Task instructions >> Exact transcription begins at the first line of the material below and ends with the line holding "You are a computer-use"; pictures are skipped.

Input for this task >>
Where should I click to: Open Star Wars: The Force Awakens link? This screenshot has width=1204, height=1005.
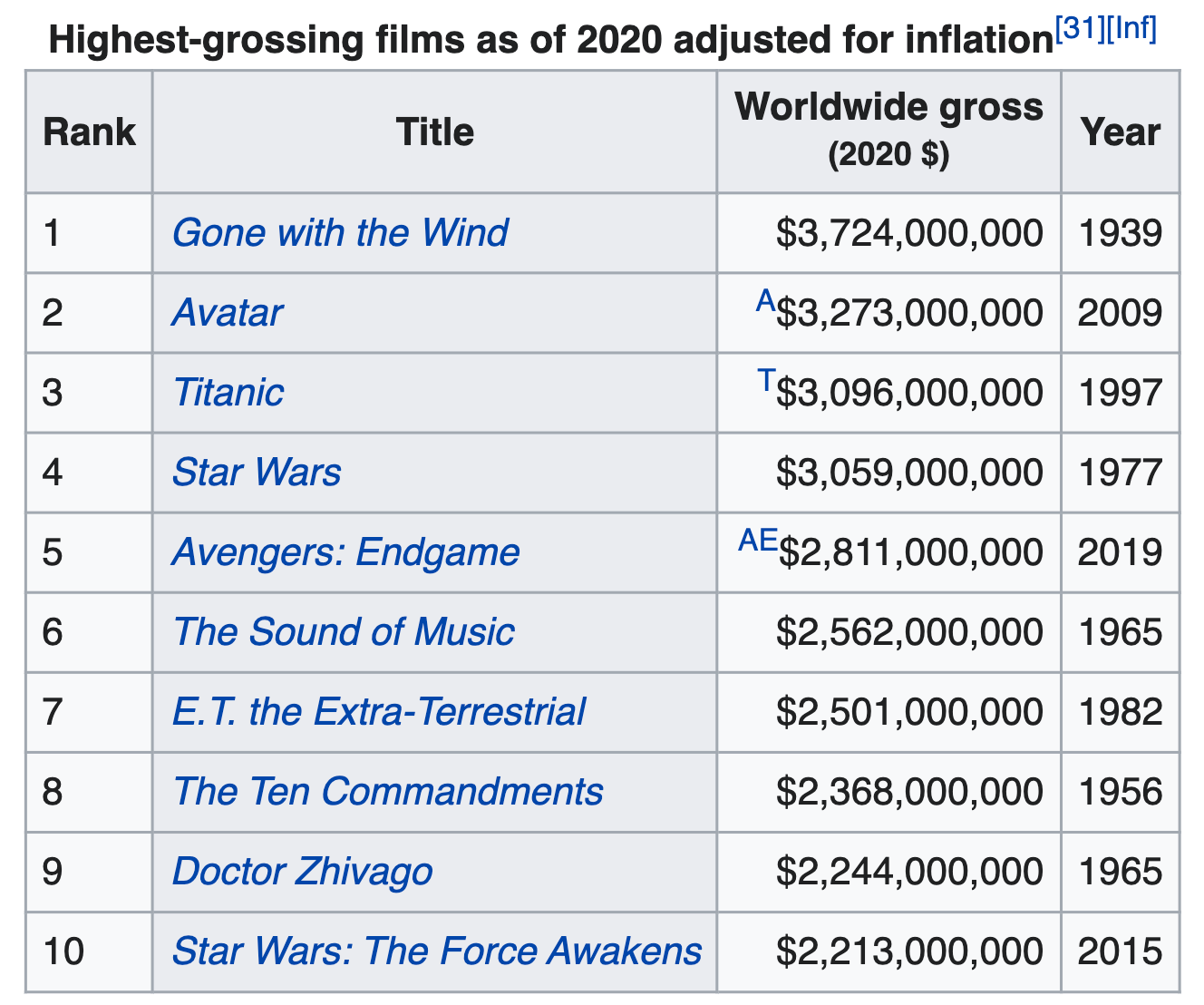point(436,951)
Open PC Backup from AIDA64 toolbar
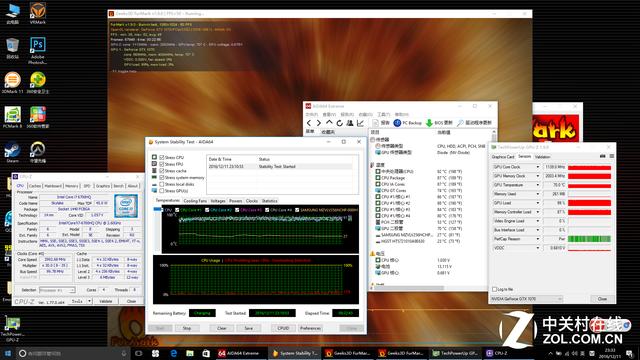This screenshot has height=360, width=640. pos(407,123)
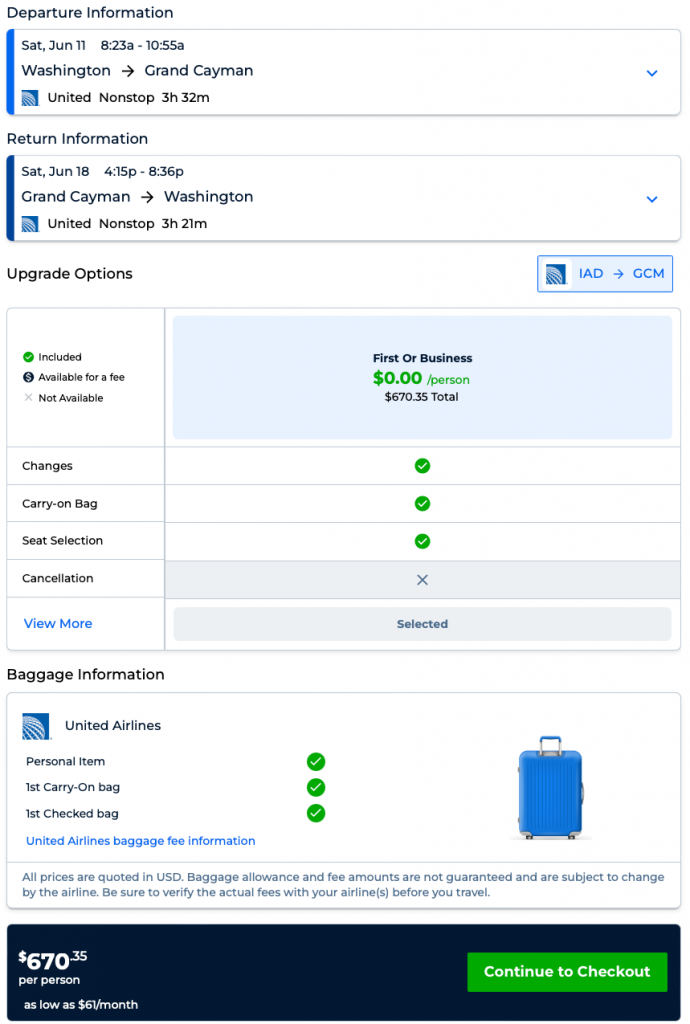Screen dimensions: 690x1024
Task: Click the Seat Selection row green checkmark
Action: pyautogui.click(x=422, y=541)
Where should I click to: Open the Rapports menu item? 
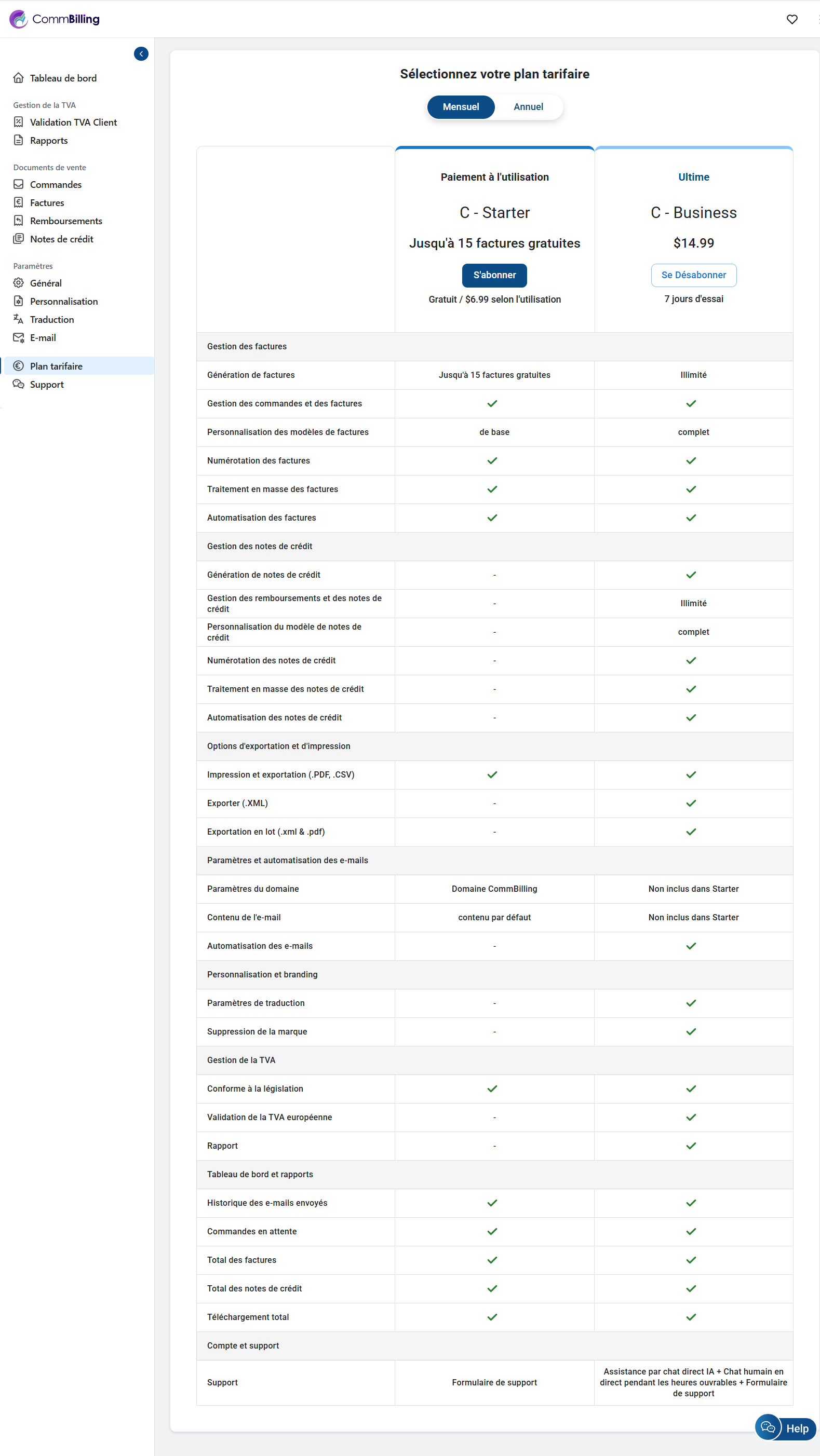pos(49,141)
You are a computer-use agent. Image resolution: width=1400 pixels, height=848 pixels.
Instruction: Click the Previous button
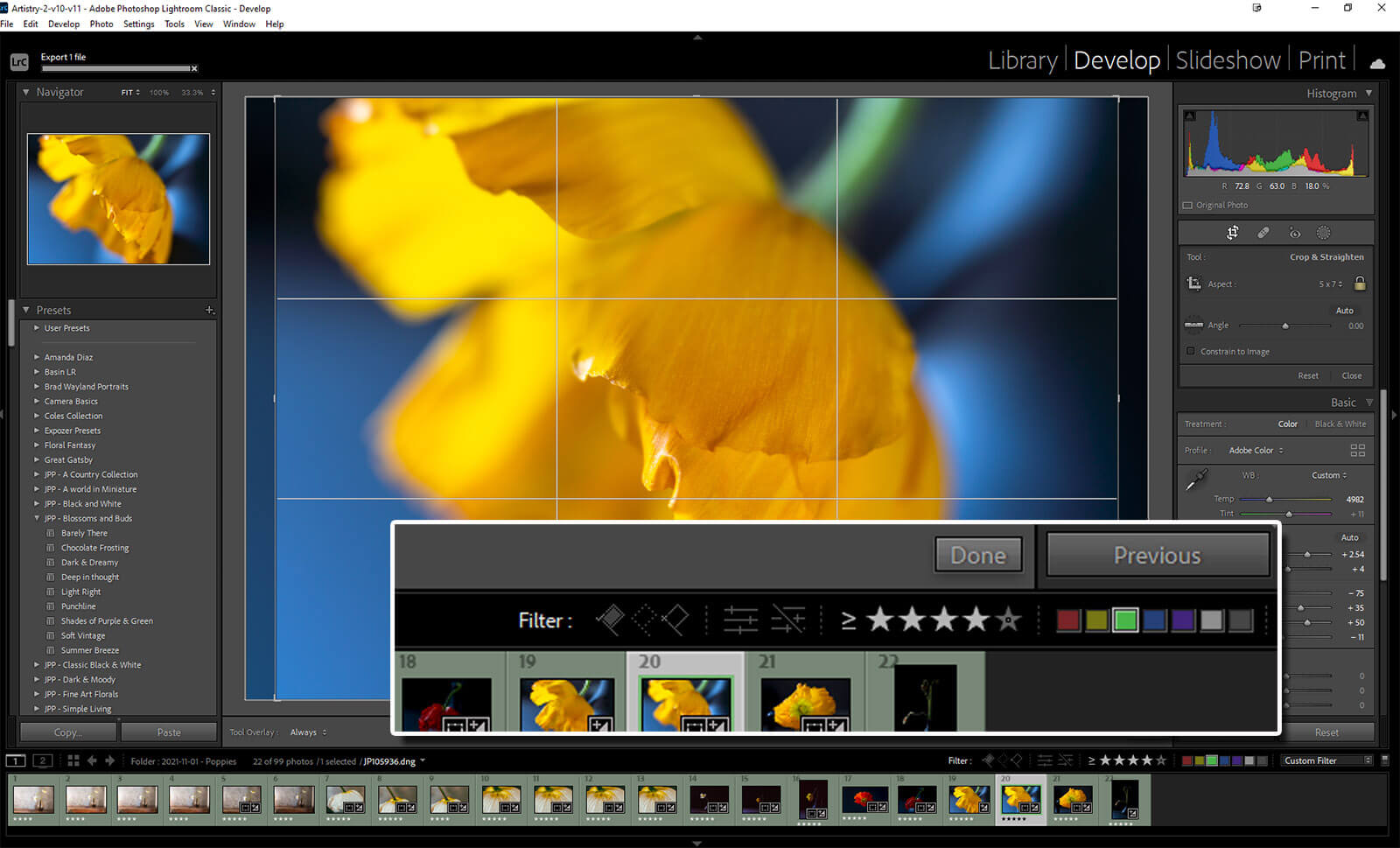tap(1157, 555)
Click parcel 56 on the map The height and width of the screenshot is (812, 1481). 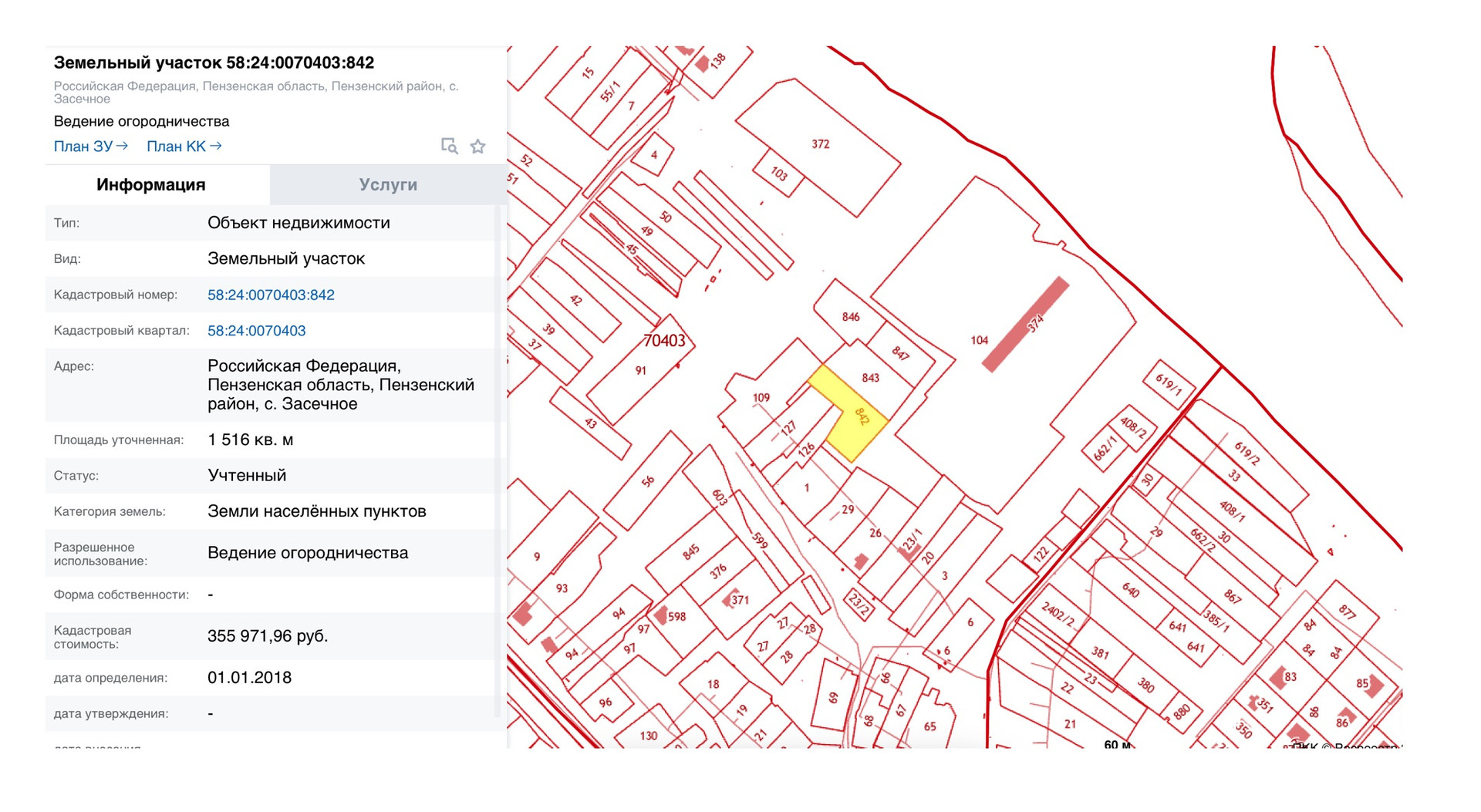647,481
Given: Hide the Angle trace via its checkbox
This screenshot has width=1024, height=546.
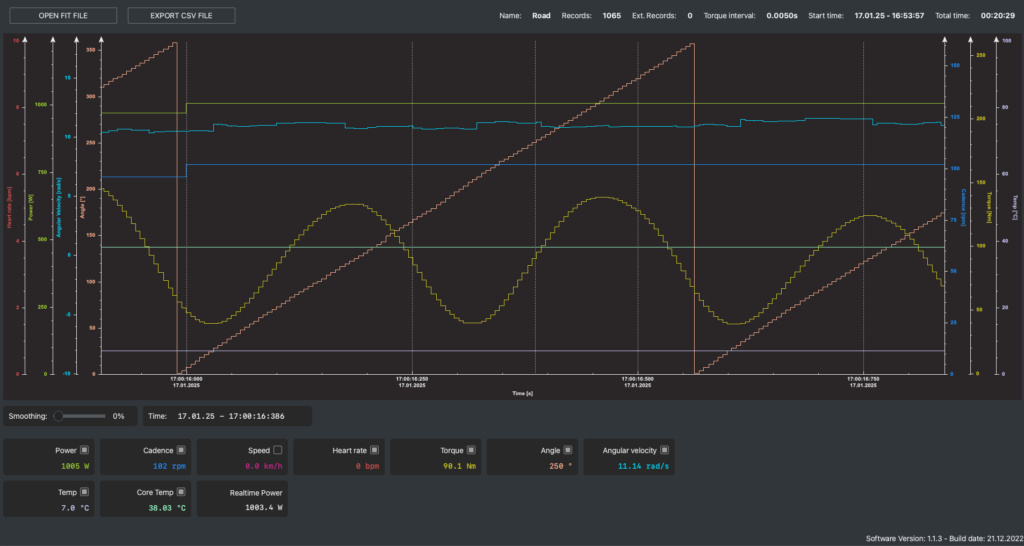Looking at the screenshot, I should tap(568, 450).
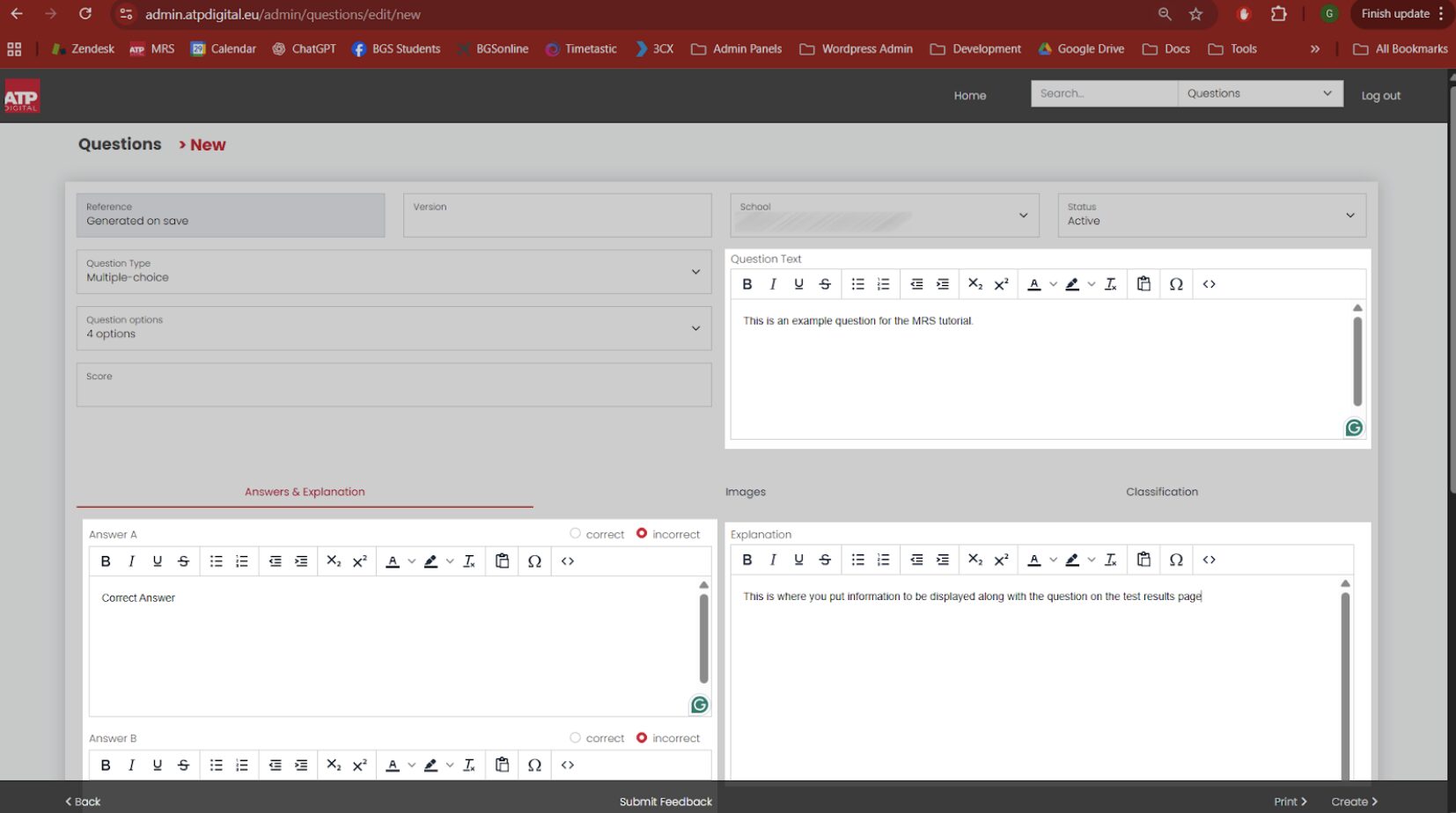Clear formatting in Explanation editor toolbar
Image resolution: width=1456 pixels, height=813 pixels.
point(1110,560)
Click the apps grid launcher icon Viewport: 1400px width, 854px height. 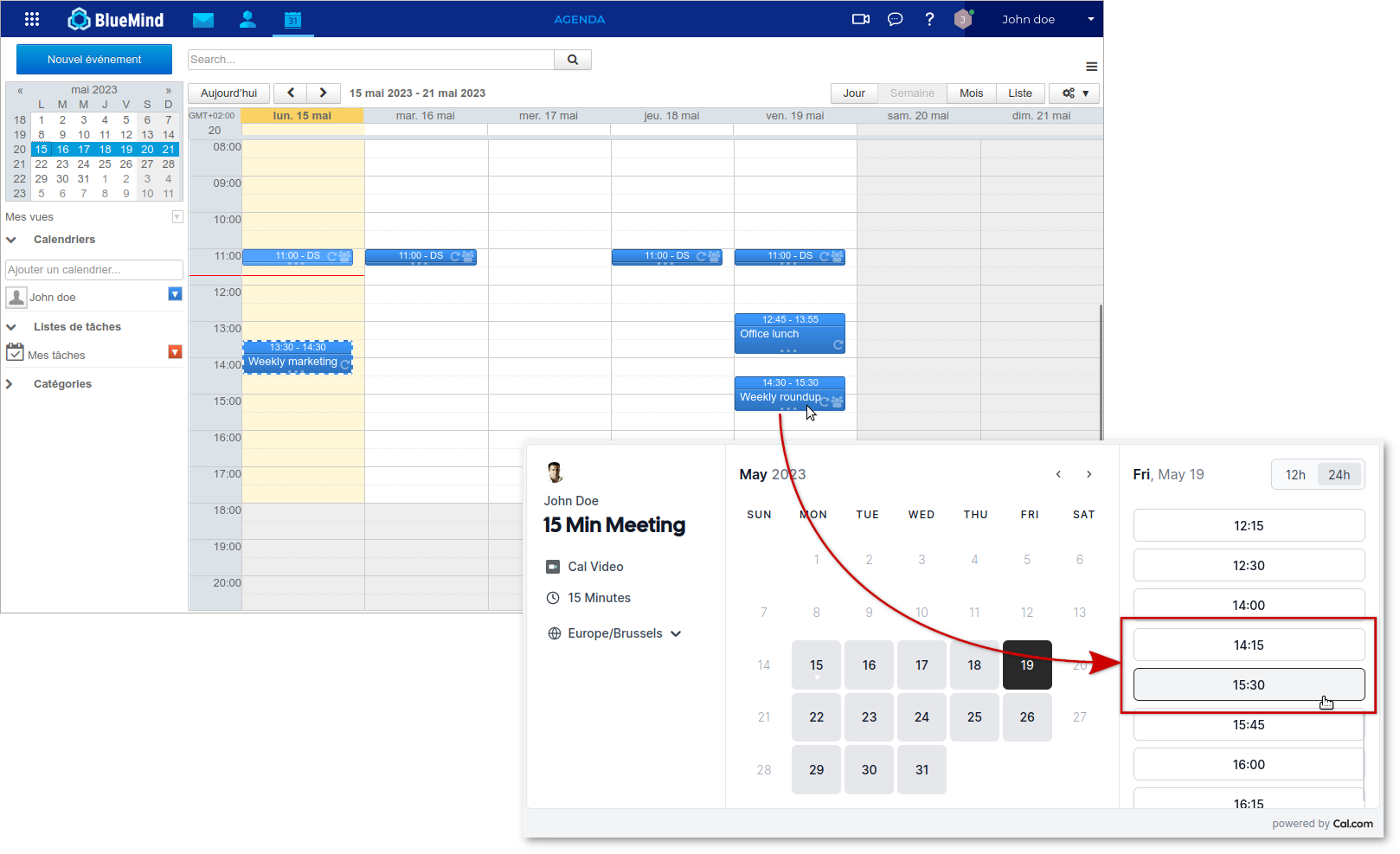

Written response >>
Where should I click to: Open Star Wars: The Force Awakens link? This screenshot has width=1204, height=1005.
point(436,951)
Open PC Backup from AIDA64 toolbar
This screenshot has height=360, width=640. pos(407,123)
Screen dimensions: 690x1024
Task: Click the Seat Selection row green checkmark
Action: pyautogui.click(x=422, y=541)
Where should I click to: Open the Rapports menu item? 
pos(49,141)
You are a computer-use agent. Image resolution: width=1400 pixels, height=848 pixels.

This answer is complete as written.